*What you are asked to do*: Copy out the items below word for word, starting at the line containing "The image size is (933, 428)." and running through the final line.

━━━━━━━━━━━━━━━━━━━━━━━━━━━━━━

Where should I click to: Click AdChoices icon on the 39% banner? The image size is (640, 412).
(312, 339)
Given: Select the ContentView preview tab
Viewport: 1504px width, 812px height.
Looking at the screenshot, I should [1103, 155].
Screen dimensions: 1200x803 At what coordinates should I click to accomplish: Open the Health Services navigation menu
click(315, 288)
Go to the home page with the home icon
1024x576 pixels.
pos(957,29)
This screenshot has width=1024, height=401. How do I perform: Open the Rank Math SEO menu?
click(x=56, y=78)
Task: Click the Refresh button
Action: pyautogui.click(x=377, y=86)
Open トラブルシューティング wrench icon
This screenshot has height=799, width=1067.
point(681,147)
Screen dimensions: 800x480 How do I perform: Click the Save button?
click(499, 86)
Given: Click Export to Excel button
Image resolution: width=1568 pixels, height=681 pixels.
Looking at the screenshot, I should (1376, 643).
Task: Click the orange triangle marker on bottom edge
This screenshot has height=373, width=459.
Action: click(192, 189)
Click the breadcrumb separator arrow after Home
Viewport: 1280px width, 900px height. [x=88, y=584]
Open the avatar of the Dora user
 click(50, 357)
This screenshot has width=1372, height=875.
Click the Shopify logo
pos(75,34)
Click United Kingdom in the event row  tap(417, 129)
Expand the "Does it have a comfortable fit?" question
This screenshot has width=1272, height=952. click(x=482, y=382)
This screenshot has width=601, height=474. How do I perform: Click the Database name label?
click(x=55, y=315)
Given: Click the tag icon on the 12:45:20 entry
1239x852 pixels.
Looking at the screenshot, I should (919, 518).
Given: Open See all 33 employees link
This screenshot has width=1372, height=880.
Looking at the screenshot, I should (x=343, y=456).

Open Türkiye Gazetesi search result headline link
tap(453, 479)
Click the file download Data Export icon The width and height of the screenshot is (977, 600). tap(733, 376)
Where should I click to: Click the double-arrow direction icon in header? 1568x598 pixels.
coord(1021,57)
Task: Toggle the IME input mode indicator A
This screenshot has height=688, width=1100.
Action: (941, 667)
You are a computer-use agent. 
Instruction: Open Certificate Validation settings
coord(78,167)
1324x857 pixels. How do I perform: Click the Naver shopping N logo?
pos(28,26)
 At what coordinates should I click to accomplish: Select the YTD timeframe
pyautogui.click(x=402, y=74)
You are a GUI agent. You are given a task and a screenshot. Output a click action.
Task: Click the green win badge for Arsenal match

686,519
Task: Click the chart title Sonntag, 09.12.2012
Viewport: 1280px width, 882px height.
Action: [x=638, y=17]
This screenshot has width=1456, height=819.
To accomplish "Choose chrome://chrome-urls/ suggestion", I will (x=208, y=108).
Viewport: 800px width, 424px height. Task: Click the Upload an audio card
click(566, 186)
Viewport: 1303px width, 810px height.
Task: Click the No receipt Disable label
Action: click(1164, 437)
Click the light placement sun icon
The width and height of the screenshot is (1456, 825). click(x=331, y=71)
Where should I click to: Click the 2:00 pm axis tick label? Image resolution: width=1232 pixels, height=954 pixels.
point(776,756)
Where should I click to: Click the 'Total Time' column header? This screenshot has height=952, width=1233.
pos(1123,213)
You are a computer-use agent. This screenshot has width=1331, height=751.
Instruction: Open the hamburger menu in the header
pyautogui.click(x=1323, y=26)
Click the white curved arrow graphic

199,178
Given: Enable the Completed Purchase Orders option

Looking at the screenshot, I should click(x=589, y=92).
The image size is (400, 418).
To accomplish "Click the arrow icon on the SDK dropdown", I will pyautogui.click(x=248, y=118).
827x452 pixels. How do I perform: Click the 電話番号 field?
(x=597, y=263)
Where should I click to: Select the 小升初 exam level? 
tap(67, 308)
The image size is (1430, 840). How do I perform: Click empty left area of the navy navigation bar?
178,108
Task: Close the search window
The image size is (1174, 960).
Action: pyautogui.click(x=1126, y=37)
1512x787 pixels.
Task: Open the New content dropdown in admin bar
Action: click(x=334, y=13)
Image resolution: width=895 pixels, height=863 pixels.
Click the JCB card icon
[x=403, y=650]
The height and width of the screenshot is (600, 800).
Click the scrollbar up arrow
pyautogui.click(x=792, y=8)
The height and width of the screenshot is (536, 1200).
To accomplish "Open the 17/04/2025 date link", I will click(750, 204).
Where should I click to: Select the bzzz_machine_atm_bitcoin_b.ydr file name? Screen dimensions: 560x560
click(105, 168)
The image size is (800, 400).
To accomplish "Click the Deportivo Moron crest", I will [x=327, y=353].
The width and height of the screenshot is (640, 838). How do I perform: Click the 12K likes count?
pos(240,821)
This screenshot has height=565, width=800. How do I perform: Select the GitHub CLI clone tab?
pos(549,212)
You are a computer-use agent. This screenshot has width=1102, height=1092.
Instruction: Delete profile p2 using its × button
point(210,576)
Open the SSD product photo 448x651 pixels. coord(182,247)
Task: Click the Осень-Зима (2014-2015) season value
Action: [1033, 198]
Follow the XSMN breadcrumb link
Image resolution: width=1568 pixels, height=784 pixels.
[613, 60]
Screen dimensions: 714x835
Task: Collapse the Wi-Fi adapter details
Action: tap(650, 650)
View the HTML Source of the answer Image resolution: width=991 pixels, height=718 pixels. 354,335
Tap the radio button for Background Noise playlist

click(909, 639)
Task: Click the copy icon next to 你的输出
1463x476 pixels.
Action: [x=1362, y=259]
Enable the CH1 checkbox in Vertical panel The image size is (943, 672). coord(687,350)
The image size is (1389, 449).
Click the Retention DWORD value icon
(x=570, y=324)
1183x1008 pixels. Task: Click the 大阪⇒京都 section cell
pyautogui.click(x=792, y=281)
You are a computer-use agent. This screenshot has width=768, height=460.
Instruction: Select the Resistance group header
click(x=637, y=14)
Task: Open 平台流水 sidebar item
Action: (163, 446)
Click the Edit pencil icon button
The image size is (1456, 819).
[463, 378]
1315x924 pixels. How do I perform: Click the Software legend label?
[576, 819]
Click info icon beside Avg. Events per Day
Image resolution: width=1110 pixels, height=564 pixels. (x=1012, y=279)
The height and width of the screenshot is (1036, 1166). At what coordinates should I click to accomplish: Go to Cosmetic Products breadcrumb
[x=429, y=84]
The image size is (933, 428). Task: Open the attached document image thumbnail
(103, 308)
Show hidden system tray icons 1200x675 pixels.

━━━━━━━━━━━━━━━━━━━━━━━━━━━━━━

*Output for this exercise*:
The image size is (933, 428). Task: Open the attached document image thumbnail
(103, 308)
Show hidden system tray icons 1200x675 pixels.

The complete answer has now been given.